图书情报工作 ›› 2012, Vol. 56 ›› Issue (04): 6-11.

• 专题 • 上一篇    下一篇

基于关键词的科技文献聚类研究

刘勘,周丽红,陈譞   

  1. 中南财经政法大学信息与安全工程学院
  • 收稿日期:2011-10-25 修回日期:2011-09-06 出版日期:2012-02-20 发布日期:2012-02-20
  • 通讯作者: 刘勘

A New Clustering Algorithm for Scientific Literature Based on Keywords

Liu Kan ,Zhou Lihong ,Chen Xuan   

  1. Information and Safety Engineering School, Zhongnan University of Economics and Law,
  • Received:2011-10-25 Revised:2011-09-06 Online:2012-02-20 Published:2012-02-20
  • Contact: Liu Kan

摘要:

描述一种基于改进TFIDF特征词加权算法的科技文献聚类方法:首先提取科技文献的特征词;然后根据特征词的词频、所在位置和词性为特征词加权,建立科技文献的向量空间模型;接着使用基于密度的聚类算法对科技文献向量空间模型数据进行聚类分析;最后使用主成分分析法对科技文献聚类的结果进行标识,利用Fmeasure方法对聚类结果进行评价。

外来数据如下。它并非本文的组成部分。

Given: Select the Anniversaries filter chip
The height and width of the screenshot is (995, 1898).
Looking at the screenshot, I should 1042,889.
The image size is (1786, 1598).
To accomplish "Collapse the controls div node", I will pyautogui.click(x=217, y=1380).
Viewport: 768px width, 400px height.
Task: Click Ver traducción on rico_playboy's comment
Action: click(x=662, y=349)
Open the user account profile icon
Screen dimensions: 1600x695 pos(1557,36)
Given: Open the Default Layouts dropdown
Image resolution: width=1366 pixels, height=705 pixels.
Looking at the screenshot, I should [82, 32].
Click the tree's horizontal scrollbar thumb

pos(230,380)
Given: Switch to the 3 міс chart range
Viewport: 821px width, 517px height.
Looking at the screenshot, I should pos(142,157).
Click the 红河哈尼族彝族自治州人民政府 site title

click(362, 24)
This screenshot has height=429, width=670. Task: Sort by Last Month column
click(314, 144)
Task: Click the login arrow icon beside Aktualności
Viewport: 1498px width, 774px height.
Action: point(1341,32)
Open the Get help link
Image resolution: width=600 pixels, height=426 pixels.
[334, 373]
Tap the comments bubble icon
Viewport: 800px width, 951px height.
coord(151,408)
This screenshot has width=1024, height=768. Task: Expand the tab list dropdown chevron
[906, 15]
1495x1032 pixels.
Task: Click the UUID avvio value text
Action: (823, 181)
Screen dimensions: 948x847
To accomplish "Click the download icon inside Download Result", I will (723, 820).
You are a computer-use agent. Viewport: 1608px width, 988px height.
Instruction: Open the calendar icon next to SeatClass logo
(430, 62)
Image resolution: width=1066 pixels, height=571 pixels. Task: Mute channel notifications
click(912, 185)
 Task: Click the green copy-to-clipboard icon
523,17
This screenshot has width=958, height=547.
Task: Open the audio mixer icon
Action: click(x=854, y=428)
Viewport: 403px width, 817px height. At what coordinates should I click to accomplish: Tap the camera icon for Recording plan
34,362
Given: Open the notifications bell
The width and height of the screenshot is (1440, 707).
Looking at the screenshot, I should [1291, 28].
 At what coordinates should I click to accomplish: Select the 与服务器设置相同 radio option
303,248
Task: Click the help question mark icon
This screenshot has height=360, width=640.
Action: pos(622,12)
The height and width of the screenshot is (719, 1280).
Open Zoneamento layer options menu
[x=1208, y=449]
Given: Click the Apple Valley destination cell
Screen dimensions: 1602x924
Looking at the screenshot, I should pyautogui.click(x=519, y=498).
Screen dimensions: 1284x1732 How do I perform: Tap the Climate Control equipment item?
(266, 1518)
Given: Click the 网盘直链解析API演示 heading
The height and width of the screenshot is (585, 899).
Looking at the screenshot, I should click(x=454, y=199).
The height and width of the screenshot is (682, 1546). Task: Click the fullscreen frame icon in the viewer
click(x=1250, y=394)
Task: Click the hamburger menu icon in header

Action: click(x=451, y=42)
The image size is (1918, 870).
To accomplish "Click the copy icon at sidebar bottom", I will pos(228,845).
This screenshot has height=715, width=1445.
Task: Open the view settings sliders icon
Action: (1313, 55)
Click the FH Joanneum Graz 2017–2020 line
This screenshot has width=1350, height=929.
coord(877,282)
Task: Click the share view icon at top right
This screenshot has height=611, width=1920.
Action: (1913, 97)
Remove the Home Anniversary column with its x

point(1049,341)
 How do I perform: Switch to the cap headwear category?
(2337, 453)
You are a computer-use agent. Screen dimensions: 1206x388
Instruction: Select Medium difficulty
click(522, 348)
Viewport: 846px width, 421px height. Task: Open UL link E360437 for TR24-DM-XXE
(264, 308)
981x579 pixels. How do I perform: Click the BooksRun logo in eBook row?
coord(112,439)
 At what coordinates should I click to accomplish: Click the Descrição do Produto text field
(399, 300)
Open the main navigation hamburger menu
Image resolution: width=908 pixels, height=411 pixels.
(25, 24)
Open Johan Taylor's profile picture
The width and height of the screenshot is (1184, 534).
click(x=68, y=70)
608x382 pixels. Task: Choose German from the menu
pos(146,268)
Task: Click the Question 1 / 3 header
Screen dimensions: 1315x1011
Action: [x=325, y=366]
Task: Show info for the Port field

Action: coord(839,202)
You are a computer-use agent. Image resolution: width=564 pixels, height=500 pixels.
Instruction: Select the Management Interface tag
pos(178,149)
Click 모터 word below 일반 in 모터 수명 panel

实验表明,用提出的科技文献聚类方法能够从所检索的科技文献中发现热点研究领域,并能识别具有学科融合性质的研究方向。

 

关键词: 科技文献, 文本挖掘, 聚类

Abstract:

This paper describes a new clustering algorithm for scientific literature based on an improved TF-IDF weighted algorithm for feature words. Firstly, the authors extract feature words from the sets of literature. Then, they weight the feature words with their frequency, places in literature, parts of speech and establish the vector space model. After that, they cluster the data of VSM by the clustering algorithm based on density. Finally, they label the cluster by using the method of principal component analysis and evaluate the cluster by using Fmeasure method. Experiments show that: the clustering algorithm for scientific literature can find some fields of disciplinary research and discover a few fields of research with interdisciplinary.

Key words: scientific literature, text mining, clustering